Transcribe, without alteration, only the lines from the one containing "Instruction: Check the gift receipt checkbox" through the last line of the material, both ends included.
--- Source information ---
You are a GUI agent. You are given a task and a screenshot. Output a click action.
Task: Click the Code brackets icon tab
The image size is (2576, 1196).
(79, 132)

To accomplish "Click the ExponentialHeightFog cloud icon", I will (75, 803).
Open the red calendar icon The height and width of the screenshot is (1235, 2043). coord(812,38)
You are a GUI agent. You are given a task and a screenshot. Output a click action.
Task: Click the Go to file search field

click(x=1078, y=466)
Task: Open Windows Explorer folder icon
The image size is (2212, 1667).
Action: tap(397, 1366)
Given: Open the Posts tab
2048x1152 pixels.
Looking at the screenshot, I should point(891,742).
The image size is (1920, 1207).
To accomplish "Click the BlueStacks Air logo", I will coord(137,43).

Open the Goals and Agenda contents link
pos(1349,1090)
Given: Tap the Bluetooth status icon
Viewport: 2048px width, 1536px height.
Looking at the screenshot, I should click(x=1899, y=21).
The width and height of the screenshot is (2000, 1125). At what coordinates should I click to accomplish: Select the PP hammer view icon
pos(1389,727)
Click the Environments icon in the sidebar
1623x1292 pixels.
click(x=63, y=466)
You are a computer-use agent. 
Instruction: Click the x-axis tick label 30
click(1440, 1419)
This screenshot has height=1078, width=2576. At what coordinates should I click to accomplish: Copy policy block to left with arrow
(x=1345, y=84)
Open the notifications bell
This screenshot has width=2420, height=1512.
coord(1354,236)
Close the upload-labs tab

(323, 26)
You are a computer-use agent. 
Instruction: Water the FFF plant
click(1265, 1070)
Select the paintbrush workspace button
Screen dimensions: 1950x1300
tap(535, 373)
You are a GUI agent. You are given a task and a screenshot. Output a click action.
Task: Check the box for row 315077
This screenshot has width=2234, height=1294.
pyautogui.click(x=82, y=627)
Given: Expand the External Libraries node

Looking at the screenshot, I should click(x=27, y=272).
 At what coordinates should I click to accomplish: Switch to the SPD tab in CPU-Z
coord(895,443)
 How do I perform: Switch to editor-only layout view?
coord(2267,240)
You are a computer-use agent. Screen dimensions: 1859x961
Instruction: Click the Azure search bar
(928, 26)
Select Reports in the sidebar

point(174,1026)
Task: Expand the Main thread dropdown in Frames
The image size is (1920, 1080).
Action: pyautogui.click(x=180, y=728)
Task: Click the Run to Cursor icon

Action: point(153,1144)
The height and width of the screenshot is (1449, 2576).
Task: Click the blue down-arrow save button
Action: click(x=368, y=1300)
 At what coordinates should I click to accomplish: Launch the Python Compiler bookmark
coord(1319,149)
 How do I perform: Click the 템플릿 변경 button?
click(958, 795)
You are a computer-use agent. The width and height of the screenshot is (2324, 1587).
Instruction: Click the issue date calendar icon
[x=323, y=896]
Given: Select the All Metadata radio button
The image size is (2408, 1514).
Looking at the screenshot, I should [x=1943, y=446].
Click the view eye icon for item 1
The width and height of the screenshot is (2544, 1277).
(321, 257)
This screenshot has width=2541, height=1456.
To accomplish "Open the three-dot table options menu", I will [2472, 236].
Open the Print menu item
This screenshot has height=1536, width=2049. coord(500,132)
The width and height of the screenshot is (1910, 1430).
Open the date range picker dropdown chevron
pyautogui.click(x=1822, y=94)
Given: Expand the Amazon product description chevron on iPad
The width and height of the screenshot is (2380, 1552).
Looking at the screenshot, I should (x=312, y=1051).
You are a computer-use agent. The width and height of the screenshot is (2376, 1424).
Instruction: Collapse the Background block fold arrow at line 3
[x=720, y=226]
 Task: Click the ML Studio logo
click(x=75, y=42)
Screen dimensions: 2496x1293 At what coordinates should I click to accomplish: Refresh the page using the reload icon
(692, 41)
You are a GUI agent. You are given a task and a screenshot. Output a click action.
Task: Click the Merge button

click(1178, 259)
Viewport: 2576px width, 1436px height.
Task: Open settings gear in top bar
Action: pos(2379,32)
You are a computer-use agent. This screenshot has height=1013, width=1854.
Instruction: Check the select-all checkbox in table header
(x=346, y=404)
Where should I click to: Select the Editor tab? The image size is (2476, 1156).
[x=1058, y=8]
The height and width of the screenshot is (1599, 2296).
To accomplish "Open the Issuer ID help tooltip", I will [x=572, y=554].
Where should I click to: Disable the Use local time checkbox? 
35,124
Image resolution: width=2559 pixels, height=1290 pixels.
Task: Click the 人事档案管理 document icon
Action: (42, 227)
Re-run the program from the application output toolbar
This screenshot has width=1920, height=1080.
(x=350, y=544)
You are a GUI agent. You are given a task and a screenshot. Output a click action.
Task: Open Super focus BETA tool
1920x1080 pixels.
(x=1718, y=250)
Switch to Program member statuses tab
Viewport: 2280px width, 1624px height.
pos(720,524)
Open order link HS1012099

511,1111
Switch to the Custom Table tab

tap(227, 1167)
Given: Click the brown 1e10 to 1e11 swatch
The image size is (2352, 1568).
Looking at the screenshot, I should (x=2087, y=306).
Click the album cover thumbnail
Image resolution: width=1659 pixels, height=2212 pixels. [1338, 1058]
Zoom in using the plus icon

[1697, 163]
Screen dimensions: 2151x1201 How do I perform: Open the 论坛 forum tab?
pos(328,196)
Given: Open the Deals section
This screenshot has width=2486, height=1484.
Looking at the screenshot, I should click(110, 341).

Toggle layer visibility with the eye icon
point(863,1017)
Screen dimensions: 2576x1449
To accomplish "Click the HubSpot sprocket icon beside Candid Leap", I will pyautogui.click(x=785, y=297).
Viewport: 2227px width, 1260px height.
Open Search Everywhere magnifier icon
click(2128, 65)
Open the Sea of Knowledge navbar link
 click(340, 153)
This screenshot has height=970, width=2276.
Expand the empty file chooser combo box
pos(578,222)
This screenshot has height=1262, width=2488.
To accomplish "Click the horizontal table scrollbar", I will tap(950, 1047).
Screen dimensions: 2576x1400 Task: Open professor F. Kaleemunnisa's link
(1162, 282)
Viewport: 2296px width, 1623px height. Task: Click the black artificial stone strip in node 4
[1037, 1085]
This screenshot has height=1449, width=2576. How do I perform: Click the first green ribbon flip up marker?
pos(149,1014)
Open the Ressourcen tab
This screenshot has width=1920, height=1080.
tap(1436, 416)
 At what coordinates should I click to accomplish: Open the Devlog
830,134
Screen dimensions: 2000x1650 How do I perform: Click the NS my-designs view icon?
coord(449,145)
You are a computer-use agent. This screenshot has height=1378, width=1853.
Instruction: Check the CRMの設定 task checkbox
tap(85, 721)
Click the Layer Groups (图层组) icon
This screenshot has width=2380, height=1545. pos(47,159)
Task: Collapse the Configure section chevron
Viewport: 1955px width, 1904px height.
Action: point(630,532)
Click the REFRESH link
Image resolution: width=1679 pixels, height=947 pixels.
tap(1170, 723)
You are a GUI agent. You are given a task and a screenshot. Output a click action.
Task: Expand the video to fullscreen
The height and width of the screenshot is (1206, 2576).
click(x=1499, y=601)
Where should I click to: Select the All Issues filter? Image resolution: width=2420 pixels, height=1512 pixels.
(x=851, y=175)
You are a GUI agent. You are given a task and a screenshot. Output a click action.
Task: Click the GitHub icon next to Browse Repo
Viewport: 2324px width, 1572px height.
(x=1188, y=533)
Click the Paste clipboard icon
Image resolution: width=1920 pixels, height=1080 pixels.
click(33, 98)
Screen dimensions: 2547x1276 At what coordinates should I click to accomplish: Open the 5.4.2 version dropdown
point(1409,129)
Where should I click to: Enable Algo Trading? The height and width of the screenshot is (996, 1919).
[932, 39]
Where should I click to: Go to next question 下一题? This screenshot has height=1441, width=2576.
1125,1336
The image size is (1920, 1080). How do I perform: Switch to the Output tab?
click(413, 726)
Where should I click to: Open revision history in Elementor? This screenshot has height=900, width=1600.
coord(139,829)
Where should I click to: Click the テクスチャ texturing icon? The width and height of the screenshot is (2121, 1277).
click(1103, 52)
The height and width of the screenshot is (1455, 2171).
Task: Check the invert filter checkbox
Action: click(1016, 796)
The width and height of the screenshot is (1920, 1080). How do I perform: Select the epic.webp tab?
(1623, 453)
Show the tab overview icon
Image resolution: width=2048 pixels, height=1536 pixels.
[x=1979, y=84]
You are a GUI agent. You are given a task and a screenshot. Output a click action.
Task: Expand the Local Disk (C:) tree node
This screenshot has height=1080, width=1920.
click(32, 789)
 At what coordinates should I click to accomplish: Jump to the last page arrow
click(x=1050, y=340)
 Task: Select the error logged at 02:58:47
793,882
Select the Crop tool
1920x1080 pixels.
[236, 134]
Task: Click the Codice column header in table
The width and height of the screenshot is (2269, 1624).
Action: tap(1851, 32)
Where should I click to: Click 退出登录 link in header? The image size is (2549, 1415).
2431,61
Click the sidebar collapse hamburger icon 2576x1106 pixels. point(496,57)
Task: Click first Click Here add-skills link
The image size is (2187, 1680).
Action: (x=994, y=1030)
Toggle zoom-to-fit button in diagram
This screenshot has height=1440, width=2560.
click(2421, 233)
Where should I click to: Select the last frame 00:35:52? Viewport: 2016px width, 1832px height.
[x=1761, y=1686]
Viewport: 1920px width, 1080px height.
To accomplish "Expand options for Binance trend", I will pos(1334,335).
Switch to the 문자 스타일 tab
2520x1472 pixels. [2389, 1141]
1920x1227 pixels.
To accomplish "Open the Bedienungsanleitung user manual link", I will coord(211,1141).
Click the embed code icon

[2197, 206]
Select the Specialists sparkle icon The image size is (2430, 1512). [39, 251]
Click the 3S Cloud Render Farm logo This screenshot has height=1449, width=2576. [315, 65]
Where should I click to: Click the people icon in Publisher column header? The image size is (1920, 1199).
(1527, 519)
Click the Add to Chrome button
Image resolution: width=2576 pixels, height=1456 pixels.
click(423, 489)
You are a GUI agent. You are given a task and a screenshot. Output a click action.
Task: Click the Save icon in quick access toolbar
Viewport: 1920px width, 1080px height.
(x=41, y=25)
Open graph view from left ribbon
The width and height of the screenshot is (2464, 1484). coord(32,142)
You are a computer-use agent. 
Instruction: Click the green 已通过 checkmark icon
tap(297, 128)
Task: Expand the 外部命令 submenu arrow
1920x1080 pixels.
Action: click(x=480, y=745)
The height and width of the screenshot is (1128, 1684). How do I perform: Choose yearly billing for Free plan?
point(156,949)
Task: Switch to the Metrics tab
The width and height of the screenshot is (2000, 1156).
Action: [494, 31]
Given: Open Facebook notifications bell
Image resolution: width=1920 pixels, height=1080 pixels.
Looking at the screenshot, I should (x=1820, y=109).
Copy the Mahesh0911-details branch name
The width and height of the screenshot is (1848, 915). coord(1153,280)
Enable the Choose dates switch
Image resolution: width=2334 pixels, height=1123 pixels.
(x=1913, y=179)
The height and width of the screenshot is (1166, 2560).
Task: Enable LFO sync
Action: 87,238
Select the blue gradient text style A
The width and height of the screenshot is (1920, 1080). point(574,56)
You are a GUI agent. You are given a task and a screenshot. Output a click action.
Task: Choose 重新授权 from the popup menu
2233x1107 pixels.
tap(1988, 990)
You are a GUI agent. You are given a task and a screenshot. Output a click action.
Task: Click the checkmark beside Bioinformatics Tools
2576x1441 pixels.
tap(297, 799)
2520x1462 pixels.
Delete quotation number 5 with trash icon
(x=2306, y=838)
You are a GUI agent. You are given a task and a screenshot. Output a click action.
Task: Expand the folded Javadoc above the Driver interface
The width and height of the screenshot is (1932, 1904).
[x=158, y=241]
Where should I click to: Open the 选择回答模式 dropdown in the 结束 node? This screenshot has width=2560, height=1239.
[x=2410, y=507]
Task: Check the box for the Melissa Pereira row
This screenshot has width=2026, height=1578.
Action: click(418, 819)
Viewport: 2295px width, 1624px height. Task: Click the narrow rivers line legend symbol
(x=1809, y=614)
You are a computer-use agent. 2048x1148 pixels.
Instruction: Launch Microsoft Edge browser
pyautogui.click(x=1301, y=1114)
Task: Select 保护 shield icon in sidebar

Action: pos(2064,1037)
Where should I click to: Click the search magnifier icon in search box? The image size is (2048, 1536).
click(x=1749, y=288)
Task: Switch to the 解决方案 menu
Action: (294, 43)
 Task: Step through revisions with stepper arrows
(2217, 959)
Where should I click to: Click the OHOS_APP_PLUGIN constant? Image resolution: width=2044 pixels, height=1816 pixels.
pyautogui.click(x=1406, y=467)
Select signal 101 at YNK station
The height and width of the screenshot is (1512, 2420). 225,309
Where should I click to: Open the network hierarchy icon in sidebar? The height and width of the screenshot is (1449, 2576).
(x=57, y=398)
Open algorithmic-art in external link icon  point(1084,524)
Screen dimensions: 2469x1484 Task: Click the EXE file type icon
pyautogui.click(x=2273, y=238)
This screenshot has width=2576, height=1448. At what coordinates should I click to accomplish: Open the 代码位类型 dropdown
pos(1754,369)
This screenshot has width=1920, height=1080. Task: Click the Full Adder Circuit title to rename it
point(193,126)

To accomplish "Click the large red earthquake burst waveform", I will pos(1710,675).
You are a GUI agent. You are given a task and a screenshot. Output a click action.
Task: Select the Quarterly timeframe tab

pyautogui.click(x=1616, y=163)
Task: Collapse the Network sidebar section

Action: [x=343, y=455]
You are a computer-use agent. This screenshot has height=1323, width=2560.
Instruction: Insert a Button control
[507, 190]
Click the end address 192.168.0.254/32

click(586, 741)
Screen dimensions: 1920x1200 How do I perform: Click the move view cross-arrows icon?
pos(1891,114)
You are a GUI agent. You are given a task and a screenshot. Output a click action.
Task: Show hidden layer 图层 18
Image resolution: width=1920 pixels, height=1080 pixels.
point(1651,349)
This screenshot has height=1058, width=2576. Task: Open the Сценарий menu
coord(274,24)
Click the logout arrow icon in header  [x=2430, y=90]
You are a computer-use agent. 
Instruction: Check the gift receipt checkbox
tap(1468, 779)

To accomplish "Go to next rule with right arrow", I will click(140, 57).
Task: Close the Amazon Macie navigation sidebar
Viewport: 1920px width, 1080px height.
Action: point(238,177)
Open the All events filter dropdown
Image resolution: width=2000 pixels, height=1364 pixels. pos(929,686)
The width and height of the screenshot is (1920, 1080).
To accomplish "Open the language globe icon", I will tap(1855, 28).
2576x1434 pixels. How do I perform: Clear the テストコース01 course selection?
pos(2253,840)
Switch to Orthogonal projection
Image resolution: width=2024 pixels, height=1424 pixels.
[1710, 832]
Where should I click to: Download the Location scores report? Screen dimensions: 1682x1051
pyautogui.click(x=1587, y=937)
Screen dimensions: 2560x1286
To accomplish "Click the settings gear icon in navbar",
---
Response area =>
Instruction: Check the gift receipt checkbox
tap(1468, 779)

To accomplish "Go to next rule with right arrow", I will click(140, 57).
Task: Close the Amazon Macie navigation sidebar
Viewport: 1920px width, 1080px height.
Action: point(238,177)
Open the All events filter dropdown
Image resolution: width=2000 pixels, height=1364 pixels. pos(929,686)
The width and height of the screenshot is (1920, 1080).
To accomplish "Open the language globe icon", I will tap(1855, 28).
2576x1434 pixels. How do I perform: Clear the テストコース01 course selection?
pos(2253,840)
Switch to Orthogonal projection
Image resolution: width=2024 pixels, height=1424 pixels.
[1710, 832]
Where should I click to: Download the Location scores report? Screen dimensions: 1682x1051
pyautogui.click(x=1587, y=937)
Screen dimensions: 2560x1286
To accomplish "Click the settings gear icon in navbar",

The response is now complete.